--- Given information ---
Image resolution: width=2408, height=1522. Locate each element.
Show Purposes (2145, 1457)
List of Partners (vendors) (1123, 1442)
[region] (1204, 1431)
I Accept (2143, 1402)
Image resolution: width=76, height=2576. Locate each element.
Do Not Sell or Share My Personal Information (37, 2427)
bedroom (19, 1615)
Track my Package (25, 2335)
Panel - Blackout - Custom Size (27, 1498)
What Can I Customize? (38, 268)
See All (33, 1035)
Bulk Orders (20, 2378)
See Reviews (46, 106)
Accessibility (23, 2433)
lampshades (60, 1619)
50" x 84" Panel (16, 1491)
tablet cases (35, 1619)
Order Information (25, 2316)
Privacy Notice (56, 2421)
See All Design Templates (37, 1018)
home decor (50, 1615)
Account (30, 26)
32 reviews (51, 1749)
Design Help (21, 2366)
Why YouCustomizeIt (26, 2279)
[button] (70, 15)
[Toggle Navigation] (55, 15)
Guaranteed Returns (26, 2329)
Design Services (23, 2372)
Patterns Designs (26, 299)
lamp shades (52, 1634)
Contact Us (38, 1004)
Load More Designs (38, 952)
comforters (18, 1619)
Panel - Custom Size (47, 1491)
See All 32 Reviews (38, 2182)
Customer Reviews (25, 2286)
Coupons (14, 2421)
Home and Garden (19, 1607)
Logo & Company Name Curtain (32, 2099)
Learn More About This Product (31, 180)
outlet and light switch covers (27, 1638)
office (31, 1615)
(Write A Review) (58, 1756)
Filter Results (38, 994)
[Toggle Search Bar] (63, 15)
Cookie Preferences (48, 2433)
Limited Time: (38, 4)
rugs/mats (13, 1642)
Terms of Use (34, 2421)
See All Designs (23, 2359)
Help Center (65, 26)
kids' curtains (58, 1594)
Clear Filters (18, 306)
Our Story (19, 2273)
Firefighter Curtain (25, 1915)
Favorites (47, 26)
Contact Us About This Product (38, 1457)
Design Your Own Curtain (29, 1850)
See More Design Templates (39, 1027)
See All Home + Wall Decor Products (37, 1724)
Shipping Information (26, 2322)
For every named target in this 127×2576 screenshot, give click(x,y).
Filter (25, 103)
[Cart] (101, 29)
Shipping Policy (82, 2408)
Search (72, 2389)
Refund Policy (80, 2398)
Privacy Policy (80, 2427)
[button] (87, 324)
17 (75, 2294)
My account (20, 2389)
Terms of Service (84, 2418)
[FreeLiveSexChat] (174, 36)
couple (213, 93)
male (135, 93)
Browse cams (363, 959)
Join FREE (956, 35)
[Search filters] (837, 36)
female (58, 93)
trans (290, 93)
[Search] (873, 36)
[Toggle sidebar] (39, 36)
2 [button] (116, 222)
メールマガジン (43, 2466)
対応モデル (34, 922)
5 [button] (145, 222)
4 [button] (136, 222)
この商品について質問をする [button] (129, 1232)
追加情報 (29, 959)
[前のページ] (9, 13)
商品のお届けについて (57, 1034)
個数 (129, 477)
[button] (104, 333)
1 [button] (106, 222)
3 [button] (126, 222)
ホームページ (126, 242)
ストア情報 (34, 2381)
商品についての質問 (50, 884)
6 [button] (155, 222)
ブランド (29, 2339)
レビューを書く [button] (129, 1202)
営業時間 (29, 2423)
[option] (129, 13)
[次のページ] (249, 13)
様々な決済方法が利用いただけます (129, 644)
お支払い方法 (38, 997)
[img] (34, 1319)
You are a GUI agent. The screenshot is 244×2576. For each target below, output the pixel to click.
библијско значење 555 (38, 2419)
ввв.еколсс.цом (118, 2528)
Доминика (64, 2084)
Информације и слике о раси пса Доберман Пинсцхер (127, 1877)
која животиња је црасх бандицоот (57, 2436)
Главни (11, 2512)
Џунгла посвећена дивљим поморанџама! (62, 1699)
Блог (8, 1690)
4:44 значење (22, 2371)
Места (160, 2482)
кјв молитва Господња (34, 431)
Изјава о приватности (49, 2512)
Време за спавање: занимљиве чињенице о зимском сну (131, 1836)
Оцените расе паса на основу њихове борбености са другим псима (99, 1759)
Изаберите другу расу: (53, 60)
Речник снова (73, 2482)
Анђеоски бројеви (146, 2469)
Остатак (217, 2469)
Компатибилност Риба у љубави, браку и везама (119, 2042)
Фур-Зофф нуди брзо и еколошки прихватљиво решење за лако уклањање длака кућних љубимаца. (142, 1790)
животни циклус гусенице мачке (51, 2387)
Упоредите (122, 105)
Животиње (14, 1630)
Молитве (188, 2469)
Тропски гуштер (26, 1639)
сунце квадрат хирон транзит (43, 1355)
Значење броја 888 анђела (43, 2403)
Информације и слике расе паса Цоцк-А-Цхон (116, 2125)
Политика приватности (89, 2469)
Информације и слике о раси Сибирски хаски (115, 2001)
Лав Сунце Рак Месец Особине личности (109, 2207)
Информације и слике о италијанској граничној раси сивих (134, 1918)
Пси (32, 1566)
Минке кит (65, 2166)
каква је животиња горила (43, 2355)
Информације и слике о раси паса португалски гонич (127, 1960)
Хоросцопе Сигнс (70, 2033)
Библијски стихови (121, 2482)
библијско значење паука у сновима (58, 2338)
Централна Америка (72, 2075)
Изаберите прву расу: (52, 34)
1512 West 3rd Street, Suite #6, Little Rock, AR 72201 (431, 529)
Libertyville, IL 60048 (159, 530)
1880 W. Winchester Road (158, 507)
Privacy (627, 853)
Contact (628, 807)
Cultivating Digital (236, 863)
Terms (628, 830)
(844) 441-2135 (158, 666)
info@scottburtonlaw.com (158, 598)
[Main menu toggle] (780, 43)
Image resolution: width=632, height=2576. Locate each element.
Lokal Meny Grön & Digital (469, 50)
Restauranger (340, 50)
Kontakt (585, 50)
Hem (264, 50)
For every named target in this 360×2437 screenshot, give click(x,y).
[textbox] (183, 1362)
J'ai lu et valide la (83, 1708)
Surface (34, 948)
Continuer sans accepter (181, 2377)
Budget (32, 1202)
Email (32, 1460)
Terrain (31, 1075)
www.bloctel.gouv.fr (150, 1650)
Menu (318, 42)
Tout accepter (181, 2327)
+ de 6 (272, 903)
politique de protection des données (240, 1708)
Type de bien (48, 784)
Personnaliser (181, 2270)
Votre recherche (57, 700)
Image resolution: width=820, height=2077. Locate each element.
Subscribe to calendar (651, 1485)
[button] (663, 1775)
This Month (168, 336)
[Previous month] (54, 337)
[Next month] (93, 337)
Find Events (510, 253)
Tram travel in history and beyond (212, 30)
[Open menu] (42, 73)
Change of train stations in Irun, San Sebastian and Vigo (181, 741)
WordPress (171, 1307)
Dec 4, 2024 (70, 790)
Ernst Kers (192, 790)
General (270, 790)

--- Required work ---
All lines from the beginning of the entries through the line marked "Do Not Sell" are to be output exactly; nothing else belongs in the answer.

--- Your solution ---
Image resolution: width=2408, height=1522. Locate each element.
Show Purposes (2145, 1457)
List of Partners (vendors) (1123, 1442)
[region] (1204, 1431)
I Accept (2143, 1402)
Image resolution: width=76, height=2576. Locate each element.
Do Not Sell or Share My Personal Information (37, 2427)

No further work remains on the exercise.